Nossa, que grafite lindo! No muro lá de casa, bem que queria fazer assim. Mas, nem o jardim ainda eu fiz.

Já abusei esse cheiro de óleo na praça. E junta com a sede, piora!

– Senhora, quanto custa a água mineral?

– Dois reais, meu filho.

– Me dê uma garrafa, por favor (...). Não! Prefiro quente mesmo.

O povo acha estranho quando peço a agua natural. Me sinto como se fosse de outro mundo. E esse ônibus que não quer passar logo e, quando vem, é lotado. Acho que vou esperar o que vem com ar-condicionado. Mas, acho que aquele serve para mim.

É, não irei nesse! Está lotado e sem ar-condicionado. Acredito que o outro ônibus esteja próximo.

Espero que venha logo, ou chegarei atrasado. Detesto chegar em cima da hora.

Ah, lá vem! Vou logo mais para a frente da calçada, ou o motorista me deixa. Da última vez foi assim.

(Ônibus chega, para, e os passageiros descem, outros sobem)

Eu como sempre sou o último a entrar. Onde está meu passe estudantil? Não lembro em qual bolso da mochila eu coloquei. Ou está no bolso da calça jeans? Onde está? (...) Ah, encontrei!

Meus elfos! É ele!

Nossos olhares se cruzaram. Parece que o tempo parou por agora. Que nó na garganta. Faz tanto tempo.
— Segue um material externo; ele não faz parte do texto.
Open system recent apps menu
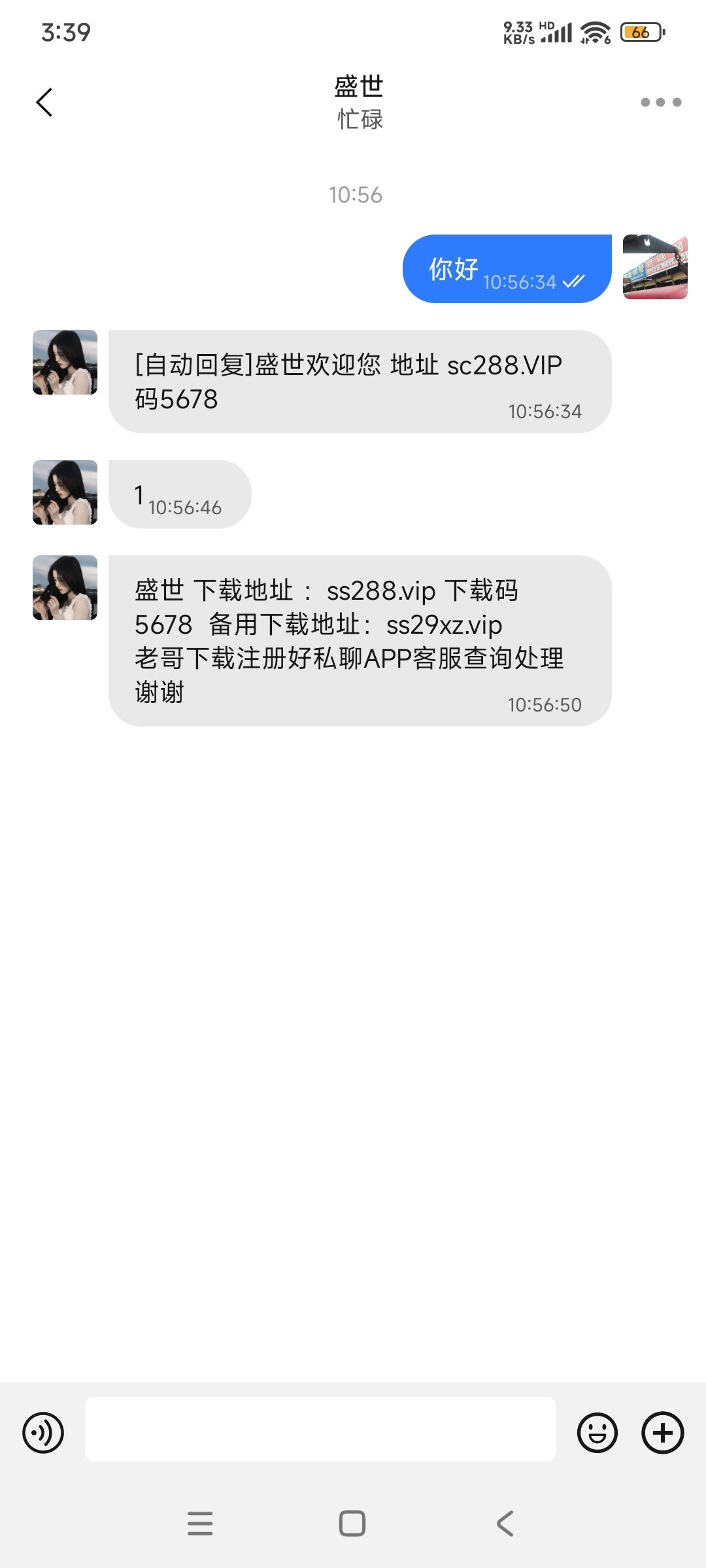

– Ei, você! Já pode passar!

– Desculpa, senhor cobrador.

Eu sento ao lado dele? Eu falo com ele? Tem uma cadeira do lado dele. Eu volto a olhar para ele? Será que está olhando para mim? Vou levantar a cabeça discretamente. Estou caminhando a passos lentos, por quê?

É, ele não está olhando. No mínimo não quer que eu sente ao seu lado, talvez nem mesmo que nos falemos. Ai, que angústia. Nunca me senti assim. Acho que vou enfartar.

– Boa noite!

– (Caraca, ele está falando comigo. Ele falou!) Bo-booa noi-tee. Tudo bem?

– Sim! Rsss

– Rsss. (Vou sentar lá atrás mesmo. Melhor que eu faço)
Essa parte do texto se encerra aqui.